Yesterday I wrote about Microsofts bid on Yahoo and started thinking about all search engines we’ve seen over the 10-15 years. Do you remember them all? Well, here’s a flashback for you (I know there are many more search engines, but I can’t write about them all
).
Altavista
Altavista was developed by Digital Equipment Corporation and saw the daylight in December 1995. In the beginning altavista.digital.com was used as domain name for the search engine. As of 1998, it used 20 multi-processor machines using DEC’s 64-bit Alpha processor. Each machine had 130 GB of RAM, 500 GB of hard disk space and received 13 million queries per day. During this time Altavista was the biggest and only search engine worthy the name
Eveyone (with a few exceptions of course) used Altavista. In 1999 when Digital was acquired by Compaq the name www.altavista.com was purchased from AltaVista Technology Incorporated for amazing 3.3.million dollar (it was an amazing amount in 1999). In February 2003 Altavista was purchased by Overture Services, Inc and in October the same year Overture (including Altavista) was acquired by Yahoo.
Yahoo!
One of the first and biggest directories (and later also search engines) was founded in 1994 (the domain name www.yahoo.com was registered in January 1995).
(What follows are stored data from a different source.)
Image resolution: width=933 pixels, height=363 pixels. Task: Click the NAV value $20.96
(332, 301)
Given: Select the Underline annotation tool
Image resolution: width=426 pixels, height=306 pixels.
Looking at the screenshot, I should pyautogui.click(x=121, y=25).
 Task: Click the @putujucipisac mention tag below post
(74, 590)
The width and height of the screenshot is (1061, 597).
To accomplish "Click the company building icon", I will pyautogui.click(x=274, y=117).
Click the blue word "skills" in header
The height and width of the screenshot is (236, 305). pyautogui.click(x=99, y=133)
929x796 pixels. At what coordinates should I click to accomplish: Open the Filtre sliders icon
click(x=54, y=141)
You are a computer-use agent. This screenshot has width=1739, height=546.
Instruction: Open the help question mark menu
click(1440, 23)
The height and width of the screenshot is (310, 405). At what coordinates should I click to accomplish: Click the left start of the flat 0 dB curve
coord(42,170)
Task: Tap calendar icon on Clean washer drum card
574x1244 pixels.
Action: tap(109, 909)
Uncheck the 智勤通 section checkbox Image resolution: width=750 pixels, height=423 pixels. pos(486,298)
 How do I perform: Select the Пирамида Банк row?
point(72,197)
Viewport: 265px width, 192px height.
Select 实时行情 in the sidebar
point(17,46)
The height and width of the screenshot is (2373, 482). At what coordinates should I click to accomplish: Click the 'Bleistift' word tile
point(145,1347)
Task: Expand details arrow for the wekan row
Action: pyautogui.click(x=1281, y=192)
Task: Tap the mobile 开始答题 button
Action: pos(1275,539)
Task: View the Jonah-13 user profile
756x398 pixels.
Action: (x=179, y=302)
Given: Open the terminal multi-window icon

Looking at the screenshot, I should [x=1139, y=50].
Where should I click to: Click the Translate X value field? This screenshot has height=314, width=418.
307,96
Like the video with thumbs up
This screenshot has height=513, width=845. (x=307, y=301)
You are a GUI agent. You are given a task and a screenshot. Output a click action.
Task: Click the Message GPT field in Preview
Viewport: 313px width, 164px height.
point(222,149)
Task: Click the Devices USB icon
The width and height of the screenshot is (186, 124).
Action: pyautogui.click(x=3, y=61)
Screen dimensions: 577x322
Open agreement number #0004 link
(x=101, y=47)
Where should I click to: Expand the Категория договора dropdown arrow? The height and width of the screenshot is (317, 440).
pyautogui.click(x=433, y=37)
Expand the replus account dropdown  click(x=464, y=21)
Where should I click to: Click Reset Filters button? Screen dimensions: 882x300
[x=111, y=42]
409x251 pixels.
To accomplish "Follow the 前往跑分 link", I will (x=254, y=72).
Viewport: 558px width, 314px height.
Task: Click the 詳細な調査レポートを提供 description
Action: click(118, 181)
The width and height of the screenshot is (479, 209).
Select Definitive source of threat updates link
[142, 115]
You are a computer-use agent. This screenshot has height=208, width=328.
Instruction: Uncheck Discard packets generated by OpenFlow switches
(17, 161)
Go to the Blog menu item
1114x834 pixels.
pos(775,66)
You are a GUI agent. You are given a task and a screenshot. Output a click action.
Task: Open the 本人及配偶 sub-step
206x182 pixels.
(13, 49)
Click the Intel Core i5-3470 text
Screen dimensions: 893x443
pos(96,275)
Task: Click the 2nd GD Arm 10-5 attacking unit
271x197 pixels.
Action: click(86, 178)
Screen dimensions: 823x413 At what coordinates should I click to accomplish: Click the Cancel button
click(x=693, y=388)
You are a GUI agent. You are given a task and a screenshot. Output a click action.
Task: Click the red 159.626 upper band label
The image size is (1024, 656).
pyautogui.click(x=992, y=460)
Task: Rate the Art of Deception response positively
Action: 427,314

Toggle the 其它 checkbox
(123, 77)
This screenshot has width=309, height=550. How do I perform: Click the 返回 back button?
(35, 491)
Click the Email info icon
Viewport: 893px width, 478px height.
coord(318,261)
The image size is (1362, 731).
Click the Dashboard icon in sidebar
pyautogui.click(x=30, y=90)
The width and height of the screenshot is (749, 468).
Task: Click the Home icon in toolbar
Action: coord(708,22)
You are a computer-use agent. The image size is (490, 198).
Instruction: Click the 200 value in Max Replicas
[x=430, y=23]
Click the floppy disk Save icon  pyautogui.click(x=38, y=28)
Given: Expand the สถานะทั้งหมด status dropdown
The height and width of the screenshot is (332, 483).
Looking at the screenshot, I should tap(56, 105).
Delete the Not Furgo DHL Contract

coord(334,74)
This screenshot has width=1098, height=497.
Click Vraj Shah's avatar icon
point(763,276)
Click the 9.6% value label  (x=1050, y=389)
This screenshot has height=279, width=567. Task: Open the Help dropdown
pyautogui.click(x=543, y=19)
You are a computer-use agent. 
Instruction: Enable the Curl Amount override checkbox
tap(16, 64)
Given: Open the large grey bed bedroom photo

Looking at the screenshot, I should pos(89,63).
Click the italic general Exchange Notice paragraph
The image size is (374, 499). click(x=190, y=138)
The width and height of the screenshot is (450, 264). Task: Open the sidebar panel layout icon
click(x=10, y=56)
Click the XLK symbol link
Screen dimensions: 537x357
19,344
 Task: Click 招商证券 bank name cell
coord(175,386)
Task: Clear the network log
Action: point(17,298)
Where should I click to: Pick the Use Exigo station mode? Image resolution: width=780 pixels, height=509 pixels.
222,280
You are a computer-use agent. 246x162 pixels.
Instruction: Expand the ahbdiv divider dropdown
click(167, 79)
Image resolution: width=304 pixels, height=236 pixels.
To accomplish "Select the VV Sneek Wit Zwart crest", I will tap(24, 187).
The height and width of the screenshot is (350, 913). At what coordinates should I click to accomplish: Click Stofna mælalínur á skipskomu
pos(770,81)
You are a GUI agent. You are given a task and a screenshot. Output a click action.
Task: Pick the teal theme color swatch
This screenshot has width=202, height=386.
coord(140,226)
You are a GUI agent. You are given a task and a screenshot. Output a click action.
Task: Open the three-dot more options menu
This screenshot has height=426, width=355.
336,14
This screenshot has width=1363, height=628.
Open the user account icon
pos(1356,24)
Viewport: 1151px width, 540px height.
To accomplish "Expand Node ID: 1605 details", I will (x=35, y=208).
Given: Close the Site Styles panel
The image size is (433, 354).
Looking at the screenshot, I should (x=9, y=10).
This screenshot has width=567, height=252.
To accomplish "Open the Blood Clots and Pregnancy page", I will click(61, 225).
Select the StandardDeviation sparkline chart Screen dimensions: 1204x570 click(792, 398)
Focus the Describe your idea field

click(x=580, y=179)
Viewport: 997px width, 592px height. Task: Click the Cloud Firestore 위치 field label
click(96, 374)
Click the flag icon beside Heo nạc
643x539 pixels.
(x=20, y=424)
In the beginning Yahoo was only a simple directory of links categorized in categories (very similar to DMOZ) while the search engine results was provided by Altavista since 1996. During the year 1997-1999 Yahoo and other directories grow rapidly and new services was released almost daily. Yahoo acquired Rocketmail in 1997 from Four11 (now Yahoo! Mail), web hosting provider GeoCities in 2000 and eGroups in mid 2000 (now Yahoo Groups). In 2005 photo sharing service Flickr, blo.gs, online social event calendar Upcoming.org and social bookmark site del.icio.us joined the Yahoo family of services.
Excite
In 1994 International Data Group a group of students at Stanford University $100 000 to develop an online service and in December 1995 Excite was born. In 1996 Magellan and WebCrawler was bought, and Excite signed a distribution deal with Netscape, Microsoft, Apple, and some other companies. Later that year Excite went public. Yahoo negotiated to purchase Excite in 1998, but @Home Network took control over Excite in early 1999 instead. In 2001 Excite@Home collapsed and the company had to file for Chapter 11 bankruptcy protection. During the cllapse iWon.com started developing a new Excite portal and was able to get their hands on excite.com. iWon.com later changed it’s corporate name to Excite Networks.
Lycos
Lycos stared its days in 1994 as a search engine research project by Dr. Michael Loren Mauldin (the domain name www.lycos.com was registered in 1995). In 1999 Lycos was the most visited online destination in the world and had a local presence in 40 countries world-wide. Lycos merged with Spanish Terra Networks in 2000, but that wasn’t a happy “marrige” so in 2004 they went separate ways. Lycos became once again Lycos, Inc. when it was acquired by Korean Daum Communications Corporation after the split with Terra. During the year Lycos acquired a couple of popular web services like web hosting companies Angelfire and Tripod.com, search engine HotBot and people search engine WhoWhere.com.
Google
Students from Stanford University seems to like searching because Google is also a product by students from SU
. Google started as a research project in 1996 and was incorporated in 1998. In the beginning the search engine used google.stanford.edu as domain name but in 1997 they finally got www.google.com instead. In 2001 Google started acquiring several small companies with innovative technology. One of them where Pyra Labs (Blogger.com) and another where Upstartle, the creators of Writely (now Google Docs & Spreadsheets). The two most famous acquisitions must be YouTube.com that Google got in 2006 for the small sum
of US$1.65 billion and DoubleClick in 2007 for US$3.1 billion.
DMOZ - Open Directory Project
DMOZ actually not a search engine but only a directory. It was founded in 1998 under the name Gnuhoo, but had to change to NewHoo. After complaints from Yahoo! the directory had to change name again, and again before they finally settled for the Open Directory Project. Netscape acquired the directory project in October 1998 and Netscape itself was acquired by AOL shortly thereafter. According to unofficial estimates the number of URLs in the directory project surpassed the Yahoo! Directory in April 2000. The lack of advertisements on the site is one of the things that makes Dmoz so fantastic. One other thing is the number of volunteering editors that helps making the directory what it is.
A big thanks to Wikipedia.org and WayBack Machine for all the information used in this post.